● BRIEF
Rewrite each of the entries below, replacing "screenshot" with "screen capture" and changing nothing else. Leave the pictures out of your answer.

● MATERIAL

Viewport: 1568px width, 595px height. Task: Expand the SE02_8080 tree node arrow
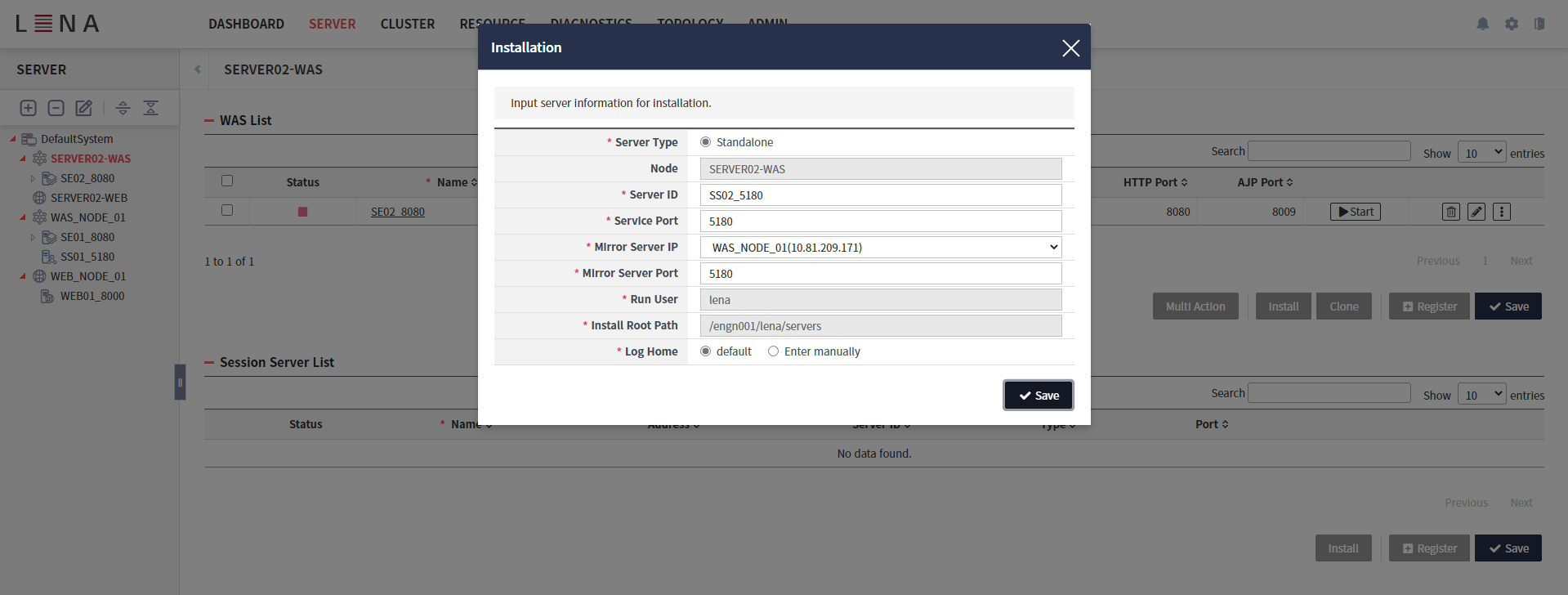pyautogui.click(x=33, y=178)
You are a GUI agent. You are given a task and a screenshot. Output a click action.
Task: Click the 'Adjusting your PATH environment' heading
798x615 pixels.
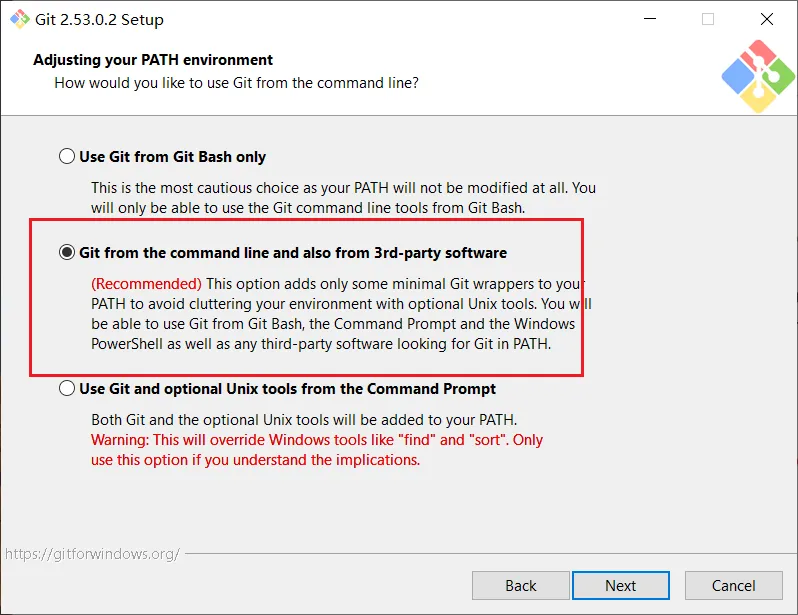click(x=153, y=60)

● EXERCISE OUTPUT
Viewport: 1568px width, 595px height. Task: Expand the SE02_8080 tree node arrow
pyautogui.click(x=33, y=178)
You are a GUI agent. You are given a task and a screen capture. Output a click action.
Task: Click the 'Adjusting your PATH environment' heading
798x615 pixels.
click(x=153, y=60)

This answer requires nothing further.